Each line of the listing where the string "resolution" appears is to be identified and copied.

RECORDS FOR THIS EXERCISE Start Marker

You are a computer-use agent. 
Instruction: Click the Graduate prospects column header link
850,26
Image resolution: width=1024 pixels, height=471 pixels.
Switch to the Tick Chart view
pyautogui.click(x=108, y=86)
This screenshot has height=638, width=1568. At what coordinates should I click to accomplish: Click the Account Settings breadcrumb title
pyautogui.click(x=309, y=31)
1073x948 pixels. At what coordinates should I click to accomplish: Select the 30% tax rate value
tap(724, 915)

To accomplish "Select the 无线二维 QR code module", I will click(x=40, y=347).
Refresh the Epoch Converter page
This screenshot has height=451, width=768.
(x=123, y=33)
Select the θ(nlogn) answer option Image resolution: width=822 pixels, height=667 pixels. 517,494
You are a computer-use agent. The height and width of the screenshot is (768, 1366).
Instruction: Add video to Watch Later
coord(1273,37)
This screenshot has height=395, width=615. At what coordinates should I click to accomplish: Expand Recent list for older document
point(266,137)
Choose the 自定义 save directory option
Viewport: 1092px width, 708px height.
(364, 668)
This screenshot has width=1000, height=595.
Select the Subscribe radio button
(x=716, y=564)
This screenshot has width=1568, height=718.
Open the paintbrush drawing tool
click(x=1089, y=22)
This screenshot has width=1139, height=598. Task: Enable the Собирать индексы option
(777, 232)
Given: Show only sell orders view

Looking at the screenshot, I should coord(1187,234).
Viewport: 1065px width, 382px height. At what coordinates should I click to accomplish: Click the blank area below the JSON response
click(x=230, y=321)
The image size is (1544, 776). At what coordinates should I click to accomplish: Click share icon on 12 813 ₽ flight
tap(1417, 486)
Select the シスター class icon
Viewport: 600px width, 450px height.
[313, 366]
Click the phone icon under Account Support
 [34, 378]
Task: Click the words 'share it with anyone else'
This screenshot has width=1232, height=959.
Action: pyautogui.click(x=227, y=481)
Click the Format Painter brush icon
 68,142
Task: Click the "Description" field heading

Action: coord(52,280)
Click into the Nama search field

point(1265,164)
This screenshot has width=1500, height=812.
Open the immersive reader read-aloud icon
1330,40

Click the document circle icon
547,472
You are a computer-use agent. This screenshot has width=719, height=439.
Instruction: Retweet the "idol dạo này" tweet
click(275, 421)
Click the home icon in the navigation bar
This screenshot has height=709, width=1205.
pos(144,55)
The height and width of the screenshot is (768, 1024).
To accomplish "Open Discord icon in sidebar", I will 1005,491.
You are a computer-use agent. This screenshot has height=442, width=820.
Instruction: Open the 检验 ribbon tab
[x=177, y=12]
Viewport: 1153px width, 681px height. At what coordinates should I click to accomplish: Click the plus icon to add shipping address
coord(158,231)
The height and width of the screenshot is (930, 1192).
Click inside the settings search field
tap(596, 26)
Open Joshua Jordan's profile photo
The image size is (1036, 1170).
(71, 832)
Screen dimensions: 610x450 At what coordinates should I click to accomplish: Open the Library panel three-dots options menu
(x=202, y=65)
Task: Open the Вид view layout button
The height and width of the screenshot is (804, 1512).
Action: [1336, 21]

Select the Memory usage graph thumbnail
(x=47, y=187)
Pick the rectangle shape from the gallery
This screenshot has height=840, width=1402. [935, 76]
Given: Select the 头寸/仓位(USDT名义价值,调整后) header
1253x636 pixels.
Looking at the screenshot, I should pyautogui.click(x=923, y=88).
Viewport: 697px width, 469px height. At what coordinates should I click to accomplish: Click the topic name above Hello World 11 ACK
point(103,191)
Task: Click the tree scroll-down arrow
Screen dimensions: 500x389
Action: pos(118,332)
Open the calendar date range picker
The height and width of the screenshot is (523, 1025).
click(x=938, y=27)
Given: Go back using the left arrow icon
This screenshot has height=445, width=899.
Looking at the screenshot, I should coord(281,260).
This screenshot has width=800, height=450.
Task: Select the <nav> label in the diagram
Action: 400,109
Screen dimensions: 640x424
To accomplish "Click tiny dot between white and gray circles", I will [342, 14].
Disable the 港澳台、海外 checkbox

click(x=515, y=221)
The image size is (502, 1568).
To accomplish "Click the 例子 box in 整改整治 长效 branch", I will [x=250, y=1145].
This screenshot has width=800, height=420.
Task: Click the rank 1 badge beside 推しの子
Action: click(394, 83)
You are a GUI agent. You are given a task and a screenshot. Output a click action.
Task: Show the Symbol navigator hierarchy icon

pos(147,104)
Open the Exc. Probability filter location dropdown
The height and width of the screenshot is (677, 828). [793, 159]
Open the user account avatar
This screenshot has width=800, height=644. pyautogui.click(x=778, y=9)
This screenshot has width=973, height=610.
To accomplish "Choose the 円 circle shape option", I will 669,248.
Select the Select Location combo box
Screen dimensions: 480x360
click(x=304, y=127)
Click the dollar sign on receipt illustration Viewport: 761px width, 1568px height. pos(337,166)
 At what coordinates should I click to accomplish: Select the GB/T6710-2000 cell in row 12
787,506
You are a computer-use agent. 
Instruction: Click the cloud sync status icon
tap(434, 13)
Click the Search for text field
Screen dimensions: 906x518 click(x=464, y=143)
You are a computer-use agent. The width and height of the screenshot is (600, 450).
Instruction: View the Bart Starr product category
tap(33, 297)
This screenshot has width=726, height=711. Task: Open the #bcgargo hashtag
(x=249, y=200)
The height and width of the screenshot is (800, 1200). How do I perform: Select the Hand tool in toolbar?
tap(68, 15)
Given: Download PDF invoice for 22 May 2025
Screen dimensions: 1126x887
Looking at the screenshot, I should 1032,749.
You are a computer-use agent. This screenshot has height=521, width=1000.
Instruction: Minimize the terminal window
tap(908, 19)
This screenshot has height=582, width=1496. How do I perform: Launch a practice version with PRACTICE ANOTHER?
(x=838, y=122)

RECORDS FOR THIS EXERCISE End Marker

TASK RESULT:
Image resolution: width=1024 pixels, height=471 pixels.
Select the θ(nlogn) answer option Image resolution: width=822 pixels, height=667 pixels. 517,494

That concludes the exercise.